Filmmaking graduates win DBACE 2017 Awards for Film for second consecutive year
22 May 2017
Danielle Swindells and Francesca Carr walked away with the £10,000 prize for their proposed documentary project
Two recent film graduates from Manchester Metropolitan University have won the prestigious £10,000 Deutsche Bank Awards for Creative Enterprise (DBACE) Awards for Film.
Danielle Swindells and Francesca Carr, who both graduated with BA (Hons) Filmmaking from Manchester School of Art, will also receive a year of business mentoring to get their film project off the ground. Fellow Manchester Metropolitan Filmmaking graduate Ben Green made it down to the final shortlist of five in a highly competitive field.
The fantastic achievement is the second consecutive year that Manchester Metropolitan University students on the BA (Hons) Filmmaking course have walked away with the top prize.
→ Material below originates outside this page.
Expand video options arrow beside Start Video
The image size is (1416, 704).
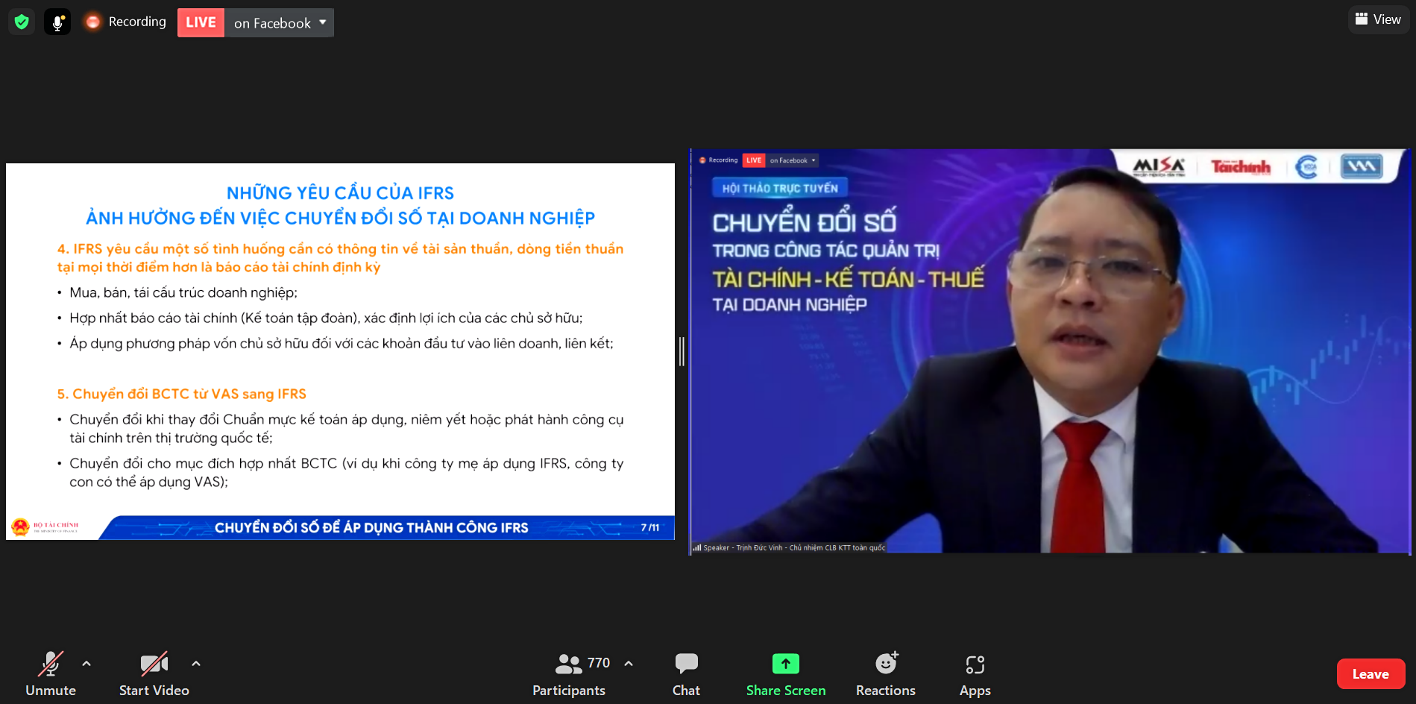coord(196,663)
Thomas Payton-Greene and Dr Safiya Noor Dhanani won the 2016 DBACE Award for Film for their project Samaanata.
Danielle (graduated 2015, MRes grad 2016) and Francesca’s (grad 2016) winning collaboration will be an artist documentary that looks at the 99 interfaces, or ‘peace walls’ in Belfast that divide the landscape into defined zones, and explores how dwelling in a landscape maintained on tradition and segregation affects the human condition of those living there.
Danielle’s work has previously been championed by Professor Jason Wood and Professor Sarah Perks at HOME, Jarman Award winner Seamus Harrahan, Professor John Hyatt and filmmaker Marc Isaacs, while Francesca also recently won the Visegrad Animation Forum Short Film Pitch Prize for her work at Delaval Film.
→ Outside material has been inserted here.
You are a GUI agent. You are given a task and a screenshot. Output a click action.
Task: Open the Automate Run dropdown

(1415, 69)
Current Filmmaking Teaching Assistant Ben (grad 2016) was praised by the judges for his proposed project ‘Novi – Youth, Art, Identity: Sarajevo Twenty Seventeen’, and he has also recently been accepted onto the Random Acts North scheme.
Applicants were required to write a full creative business plan to pitch infront of a panel of creative industry and financial experts at Deutsche Bank’s headquarters in London.
Judges included Jim Bradshaw, Head of Film at BAFTA, Jo Stella-Sawicka, Artistic Director of Frieze for Europe, Middle East, Africa and Russia as well as senior bankers from Deutsche Bank.
Chris Daniels, Lecturer in Filmmaking at Manchester School of Art, said: “All of us within Manchester School of Art would like to congratulate Danielle, Francesca and Ben. To have two separate nominations on a list of five is a fantastic achievement, but to have won this national award two years in a row only increases the profile of all our creative and ambitious filmmaking students and alumni.
“It is testament to the creativity, risk taking, and explorative approach fostered within the Filmmaking course that encourages unique new creative voices across expanded forms of filmmaking practice.”
Danielle and Francesca will shortly begin their research in Manchester before making a research trip to Belfast in August. Production of the film will begin in October and last for around a year.
Danielle paid tribute to Manchester Metropolitan staff and urged future generations of students to enter the DBACE awards.
“Senior lecturer Jenny Holt is an asset to the Filmmaking course and the documentaries that she introduced to us in her classes were instrumental in my decision to specialise in the genre.
“Without Chris Daniels, I wouldn’t have even known about DBACE and it was his commitment to supporting myself and Fran in our preparation for the pitch in London that played a leading role in our confidence on the day. DBACE is such a large investment for an early career artist so don’t miss out.”
The Deutsche Bank Awards for Creative Enterprise (DBACE) is an awards programme for final year undergraduate/postgraduate creative students and first year graduates, providing financial and business support to help launch creative careers.
The programme is now in its 25th year, and since 1993 it has supported the launch of over 200 ventures.